Blue are a Scottish pop rock band, formed in Glasgow in 1973. The band currently consists of Hughie Nicholson, Ian MacMillan and David Nicholson.

==Career==
Formed and fronted by ex-Marmalade guitarist Hughie Nicholson, Blue signed to RSO Records and released their eponymous debut album the same year. Nicholson was a member of Marmalade between 1971 and 1973, writing fifteen songs to fulfil their Decca recording contract, including the hits, "Cousin Norman", "Back on the Road", and "Radancer" before he left to form Blue. He wrote the majority of Blue's material, including their most recognised number, "Gonna Capture Your Heart". Earlier in his life, he had been a member of the 1960s Scottish rock outfit, the Poets.

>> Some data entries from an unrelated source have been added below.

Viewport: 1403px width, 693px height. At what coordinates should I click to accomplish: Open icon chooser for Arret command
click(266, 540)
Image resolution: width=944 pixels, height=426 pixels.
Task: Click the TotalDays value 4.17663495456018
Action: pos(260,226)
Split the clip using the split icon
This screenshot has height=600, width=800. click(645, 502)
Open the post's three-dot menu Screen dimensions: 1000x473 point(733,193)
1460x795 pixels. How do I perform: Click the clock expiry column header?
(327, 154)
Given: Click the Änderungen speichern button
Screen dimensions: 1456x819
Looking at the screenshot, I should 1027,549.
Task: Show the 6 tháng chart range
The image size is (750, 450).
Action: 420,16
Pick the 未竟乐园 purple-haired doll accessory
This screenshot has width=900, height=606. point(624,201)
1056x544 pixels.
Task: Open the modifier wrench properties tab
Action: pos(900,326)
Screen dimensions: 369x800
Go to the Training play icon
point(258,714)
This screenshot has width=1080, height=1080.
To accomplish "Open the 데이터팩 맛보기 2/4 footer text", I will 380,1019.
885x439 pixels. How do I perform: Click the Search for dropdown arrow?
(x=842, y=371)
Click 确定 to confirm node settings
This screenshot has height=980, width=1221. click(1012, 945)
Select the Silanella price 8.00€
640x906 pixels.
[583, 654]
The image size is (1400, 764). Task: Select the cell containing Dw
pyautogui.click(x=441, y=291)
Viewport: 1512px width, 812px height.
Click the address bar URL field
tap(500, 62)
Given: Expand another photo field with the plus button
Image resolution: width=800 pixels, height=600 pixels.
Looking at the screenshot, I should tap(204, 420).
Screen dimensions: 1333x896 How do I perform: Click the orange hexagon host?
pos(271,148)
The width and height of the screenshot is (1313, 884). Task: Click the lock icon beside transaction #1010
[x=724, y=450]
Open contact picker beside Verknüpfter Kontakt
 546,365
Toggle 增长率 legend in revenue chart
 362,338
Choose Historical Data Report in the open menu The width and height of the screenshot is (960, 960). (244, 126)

Blue's debut single "Little Jody" failed to chart. The original album version was recorded before Jimmy McCulloch joined the band, although the single release featured him. The single version of "Little Jody" appeared on a compilation album, 20 in 2002. They then added another guitarist, Robert "Smiggy" Smith (born 30 March 1946, Kiel, Germany) before recording and issuing their second album, Life in the Navy.

This revised line-up did not last for long, following a dispute with RSO, only MacMillan and Nicholson remained. The duo then added Charlie Smith (drummer) and David Nicholson (bass), and it was this line-up that signed to Elton John's record label named The Rocket Record Company and scored a US Billboard Hot 100 chart entry, and a UK Singles Chart top 20 hit, with "Gonna Capture Your Heart". It was their debut release from the Another Night Time Flight album which was produced by Elton John and Clive Franks. Blue released two other singles from the album which both failed to enter the UK Singles Chart.

They released one other album for Rocket; Fools' Party (1979) before parting company and re-locating to Los Angeles, California. They spent three years compiling new material and playing the local clubs such as The Roxy, The Troubadour, The Palomino, Madame Wong's and the Central Club (later The Viper). Unsuccessful in securing a contract with their new material, they returned to the UK in 1983, shortly before which Blue released the single "Don't Wanna Make You Cry" / "Moonlight" on the Zuma label (1982). Nicholson released "Love You Made a Fool of Me" (1984), and whilst continuing to record with MacMillan, also wrote and produced four singles with Gary Numan on lead vocals; "Radio Heart", "London Times" and "All Across the Nation" which were released under the name Radio Heart in 1987, and "Like a Refugee (I Won't Cry)" released under the name Numan & Dadadang in 1994. The first two releases entered the UK chart.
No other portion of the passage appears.